Text under study:
An idiot light can indicate that the vehicle's alternator or generator is not properly charging the battery. The battery will then discharge, disabling the car. The light normally appears when the vehicle ignition is turned on, but the engine is not running, as it detects that no power is coming from the alternator (the alternator is powered off the engine so only generates when the engine is running). It subsequently extinguishes as soon as the engine starts and the alternator starts generating electricity. This light presents a pictogram of a battery, or it presents the legend amp or batt or gen.

===Trouble indicator===

Some vehicles had a single indicator labeled trouble or engine; this was not a Check Engine Light, but a catch-all warning light to indicate trouble that was serious enough to portend an imminent breakdown. Early 1980s Fords, such as the LTD Crown Victoria, without the instrument option, had only this light, which indicated low oil pressure, overheating and carburetion problems without distinguishing among them. This usage of the "engine" light was discontinued in the mid-1980s to prevent confusion with the MIL.

Supplied records:
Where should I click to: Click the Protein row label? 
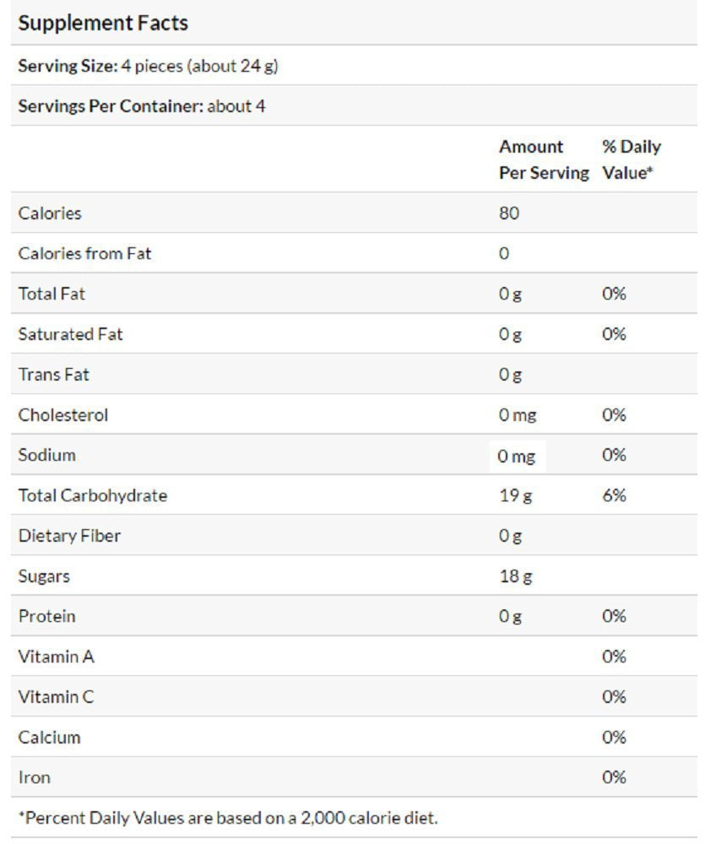coord(46,616)
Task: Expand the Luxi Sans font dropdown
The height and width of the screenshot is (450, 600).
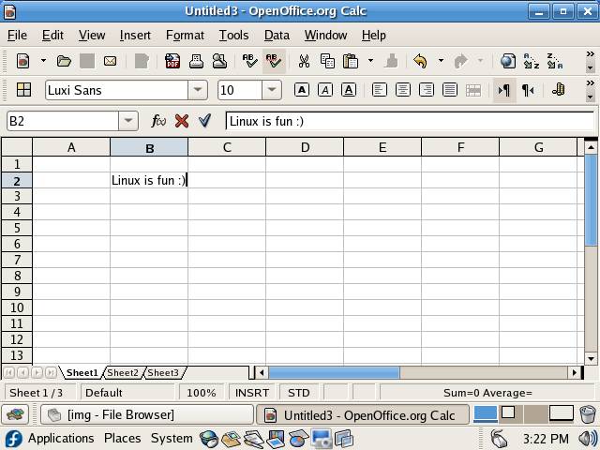Action: (x=198, y=90)
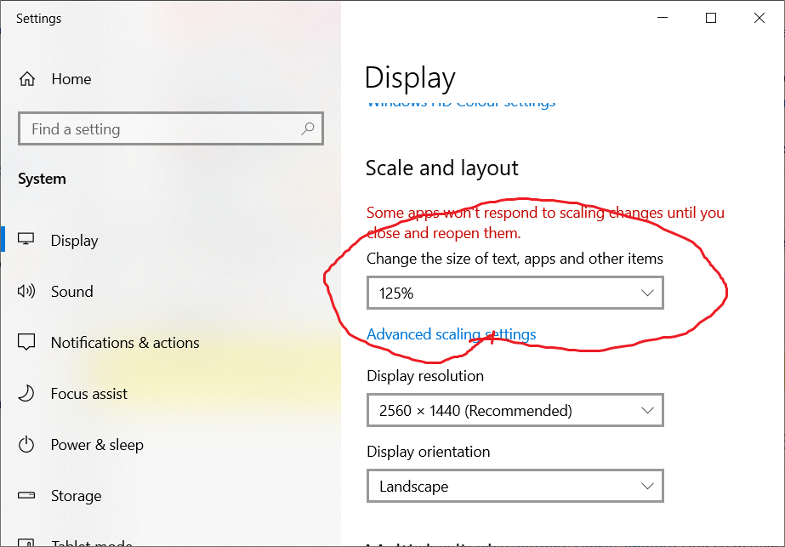This screenshot has width=785, height=547.
Task: Click the magnifier icon in the search box
Action: click(x=307, y=129)
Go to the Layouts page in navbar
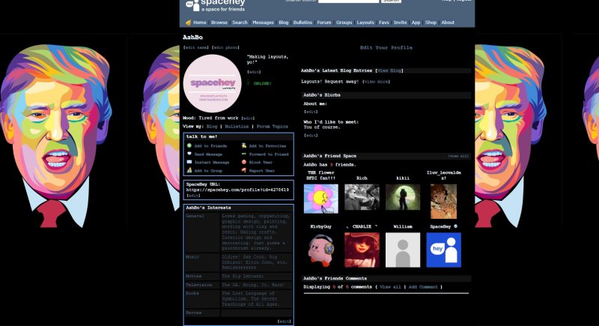 click(365, 22)
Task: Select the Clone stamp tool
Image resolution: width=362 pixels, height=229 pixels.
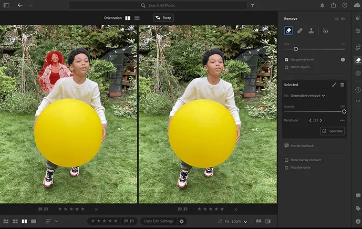Action: pos(311,30)
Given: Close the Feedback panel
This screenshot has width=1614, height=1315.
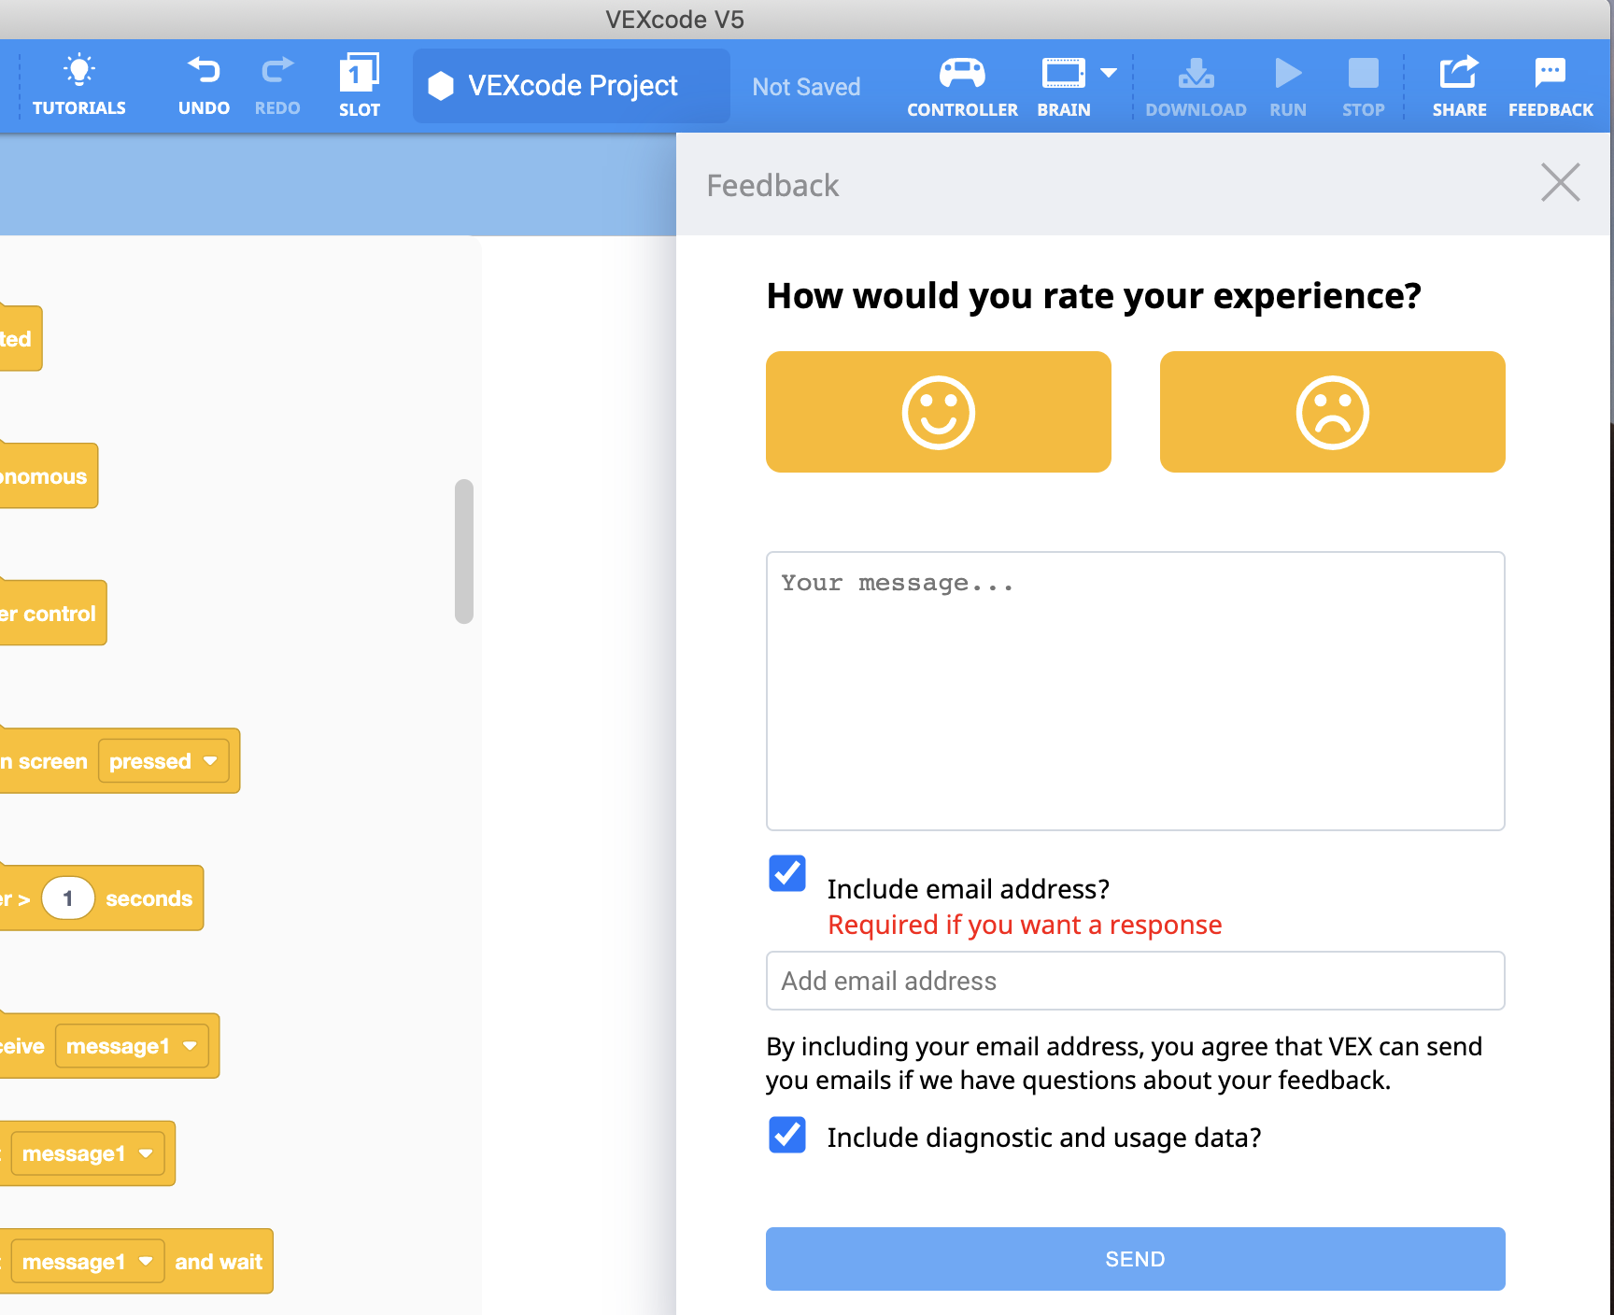Looking at the screenshot, I should [x=1560, y=182].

Using the information:
1. Repeat word for word the part of the text on warning lights that opens with the words containing "Some vehicles had" and closes with "with the MIL.".
2. Pick up the text on vehicle warning lights from where it stops and carry it on.

Task results:
1.
Some vehicles had a single indicator labeled trouble or engine; this was not a Check Engine Light, but a catch-all warning light to indicate trouble that was serious enough to portend an imminent breakdown. Early 1980s Fords, such as the LTD Crown Victoria, without the instrument option, had only this light, which indicated low oil pressure, overheating and carburetion problems without distinguishing among them. This usage of the "engine" light was discontinued in the mid-1980s to prevent confusion with the MIL.

2.
===Brake===

Many vehicles have a red tell-tale to indicate that the parking brake is engaged or that there is a fault with the vehicle's braking system. This tell-tale in most cases bears the ISO symbols for a parking brake and for a braking system emergency. In the past, US regulations required this tell-tale to bear the legend brake.

Vehicles with anti-lock braking system (ABS) have a lamp to indicate a detected failure.

=== Tire pressure ===
Tire pressure monitoring systems are often mandated by law. As a cost-saving measure, individual readouts for each tire are often substituted with a single tell-tale indicator for all tires.

==Other systems==

Dashboard indicator lights or tell-tales are provided for turn signals, high beam, transmission mode in automatic transmission vehicles, and similar devices. These indicate running status and are not an indication of a fault.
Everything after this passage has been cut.